What numbers the ancient Greeks used when they made their amazing discoveries

What numbers the ancient Greeks used when they made their amazing discoveries

Tales de Mileto explained the solstice and the equinox, predicted eclipses and invented abstract geometry.

Cnido eudox, in addition to being the father of mathematical astronomy, devised a theory of proportion, which allowed irrational numbers, a concept of magnitude and a method to find areas and volumes of curvilinear objects.

Hiparco produced a chord table, an early trigonometric table.

Euclid wrote a textbook about algebra, numbers theory and geometry that is still relevant.

Aristotle estimated the size of the globe;Pythagoras was the first pure mathematician;And what about Syracuse Archimedes!

The Hellenos of antiquity left us a myriad of mathematical achievements, but do you know what numbers they used to do such wonders?

Sticks and something else

One of the numerical systems that were used in ancient Greece was the attic numbering, also known Herodian numerals, as they were first described in a manuscript of the second century of the Great Herodian grammarian.

But they have a third name that indicates how they were: acrofonic numbers, called like that because the signs used to represent 5 and the multiples of 10 were taken from the first letters of the name of the numbers.

That is, for example, X was the number 1 symbol.000 Well, the word for a thousand was ??????.

Numbers like 50, 500, 5.000 and 50.000 were formed using multiplicative combinations of the sign for 5 and the other signs.


In this system you still see the vestiges of another more primitive, which had also been used by the cultures that preceded them - Babylonians, Egyptians and Phoenicians - and that consisted of painting a vertical line for each unit until 9 (here you still see itIn the signs from 1 to 4).

Base its first numerical system on the initials of the names of the numbers was not uncommon because in the early civilizations the largest figures used to write with letters so abbreviated them in that way was a natural step.

The value of letters

Attic numbering was replaced by 'Jonic' numbers, and for the third century to.C.They were already used regularly in Greek writing.

The other name with which they are known tells us how they were: system of literacy numerals, that is, what they did was give values to the alphabet letters.


Did you notice that some numbers are missing?

What happens is that the classical Greek alphabet had 24 letters, but they needed 27 symbols, so they took advantage of 3 older letters that have fallen into disuse:

In the following image you can see Greek numbers in a Byzantine manuscript of the hero of Alexandria Metrika.

The first line contains the number "??????"-That's, "9.996 + 1? 4 + 1? 6 "- In which all special numerical symbols are: Sampi (?), Koppa (?) And stigma (?).


Then, each letter represented a number, and the combination of them allowed to represent all the numbers...Until 999, which, you can imagine, was a great inconvenience for such illustrious mathematicians.

More symbols had to be created to overcome the problem.

A apostrophe, at the top or lower to the left of the symbols from 1 to 9 converted them into the numbers between 1.000 and 9.000.

With that they reached 9.999.

To go further, they used the symbol for the Mygic of 10.000 -M- to which they put another above to indicate how much it had to be multiplied.

For example: if you wanted to express 20.000, you wrote M with a ß (beta = 2).


And when the numbers became very large, they wrote the small number that was above before the M, as did the astronomer and mathematician Aristarco of Samos when he wanted to register the figure of 71.755.875:


The numbers were generally written from left to right, although inscriptions are known from right to left and bust (that is, a region in one direction and the next one in the other).
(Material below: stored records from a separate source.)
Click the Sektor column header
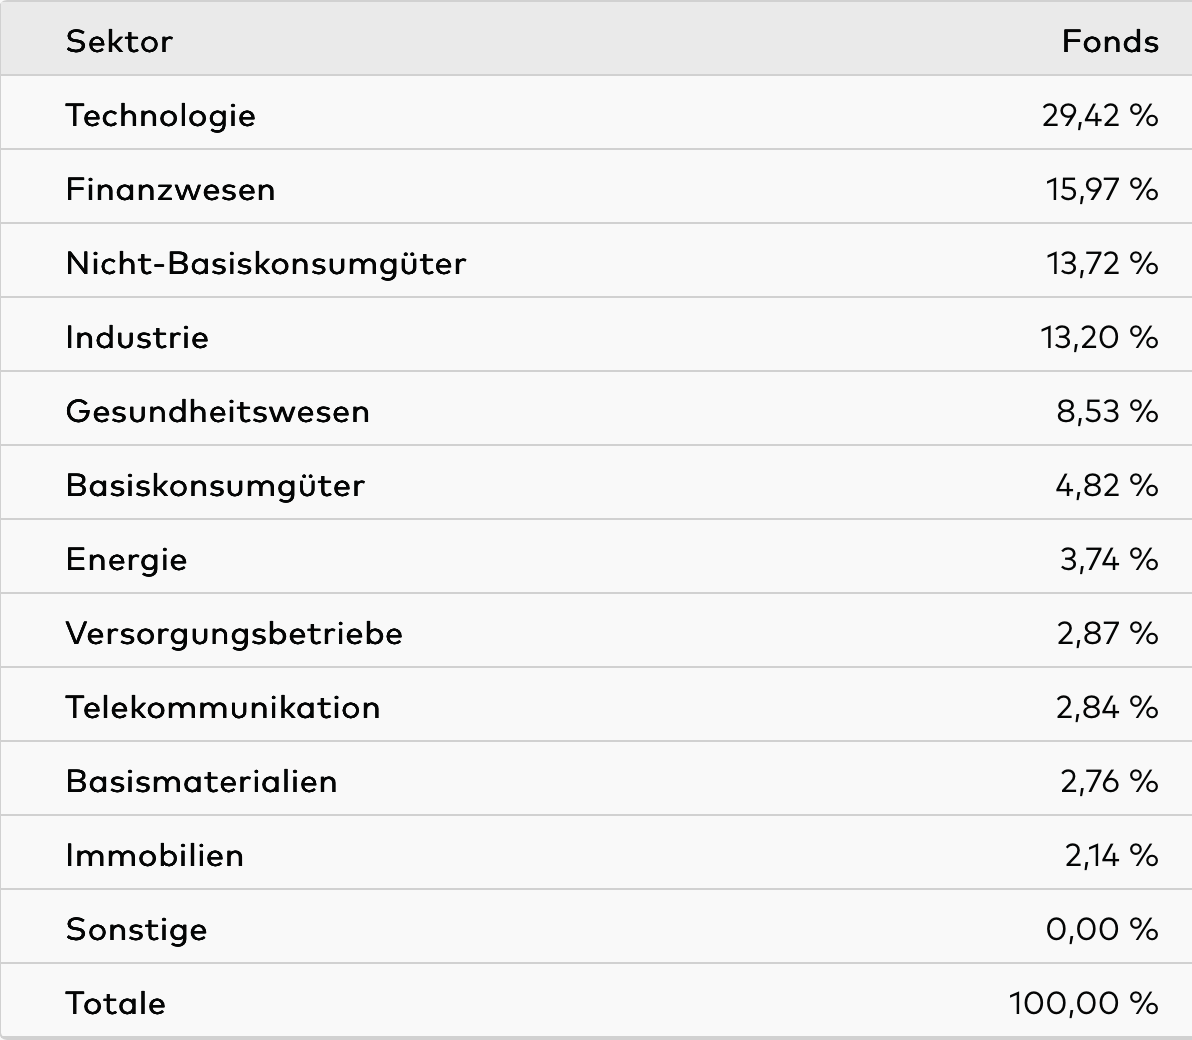The image size is (1192, 1040). (119, 41)
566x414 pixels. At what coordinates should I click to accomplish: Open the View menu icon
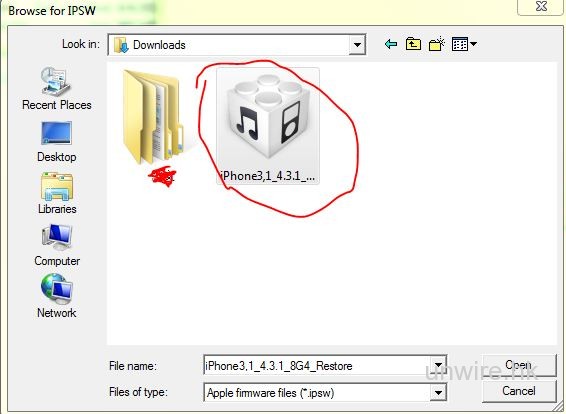(460, 44)
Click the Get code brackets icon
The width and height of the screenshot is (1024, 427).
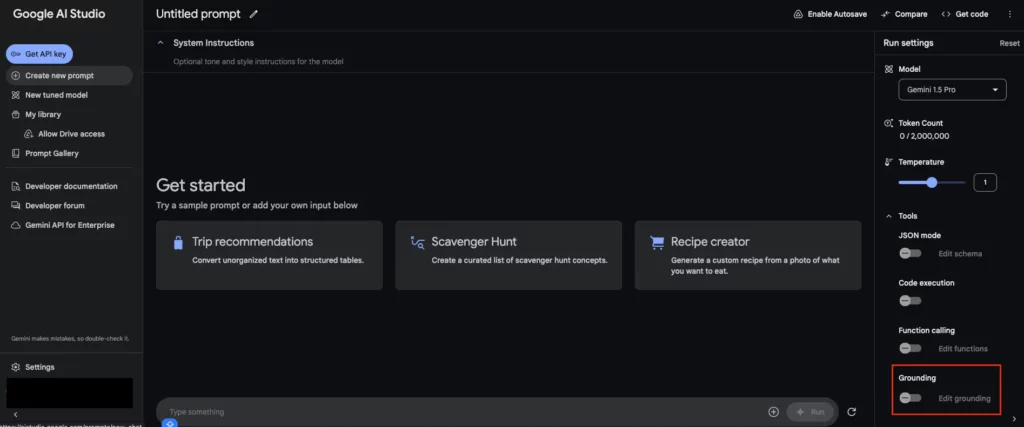point(946,14)
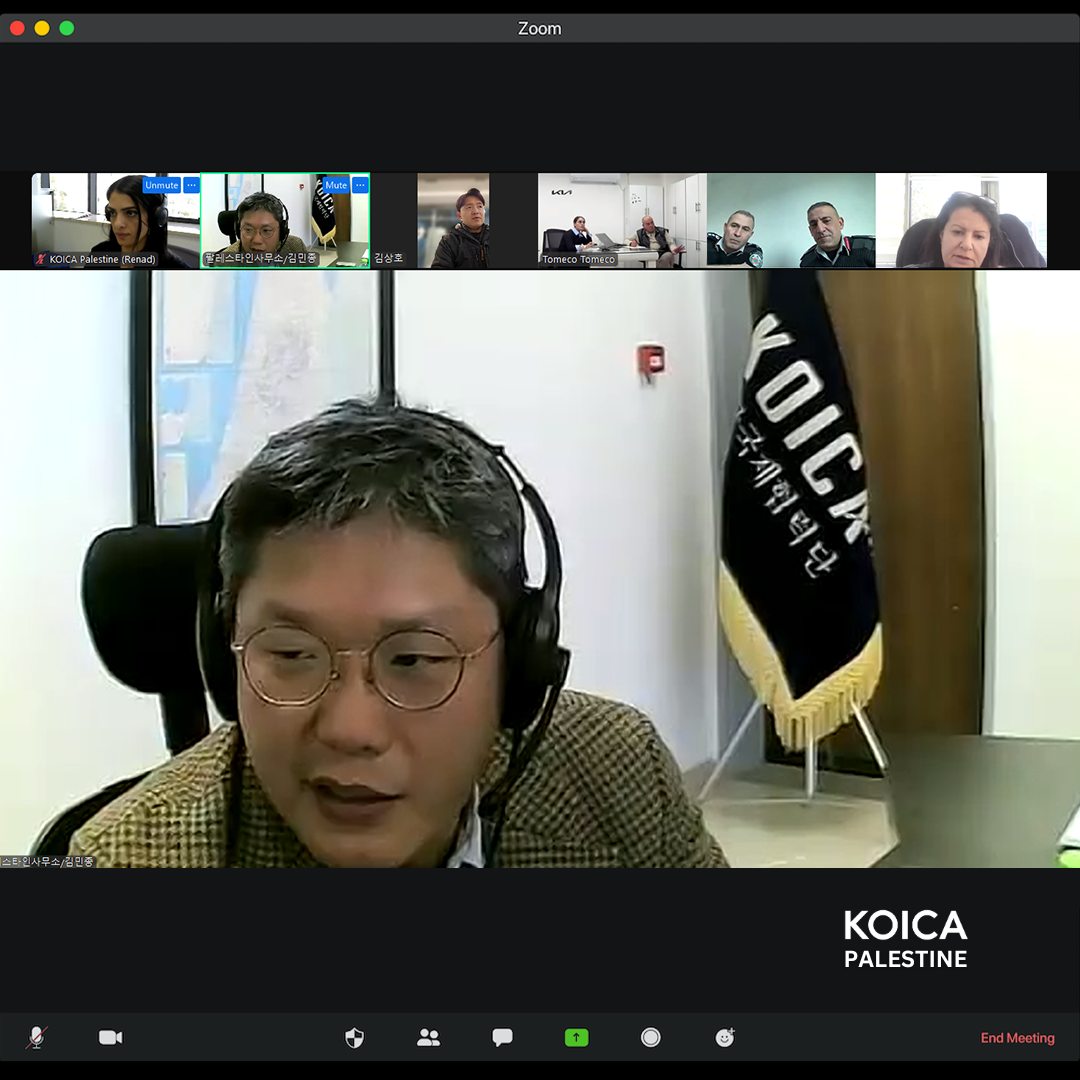
Task: Click Mute on the active speaker's thumbnail
Action: point(336,185)
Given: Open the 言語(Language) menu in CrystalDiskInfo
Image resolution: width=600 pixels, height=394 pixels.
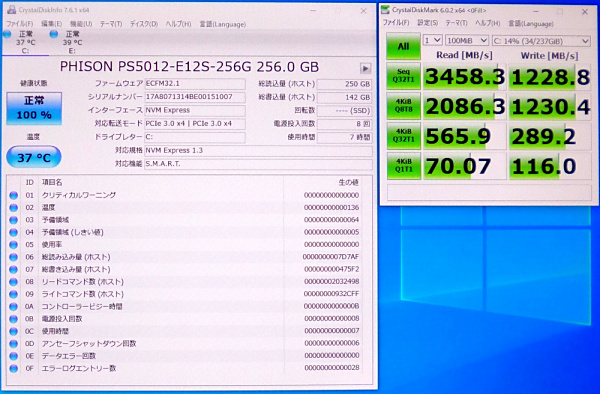Looking at the screenshot, I should pyautogui.click(x=222, y=24).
There was no zero or similar sign, because it was not necessary;The system was additive instead of one based on position or positional value.

However, at some point a small group of scientists used a zero as a punctuation sign for purely notation purposes, not as a number.The symbol, when it wasn't simply a blank space, was it?For "Obol" (a lower value coin).

This or the other?

Between 475 to.C.and 325 to.C., Jonic numbers stopped being used in favor of attic numbering.

But since the end of the fourth century to.C.From now on, literacy numbers became the preferred system throughout the Greek speech world.

They were used until the fall of the Byzantine Empire in the fifteenth century (and are still occasionally used today).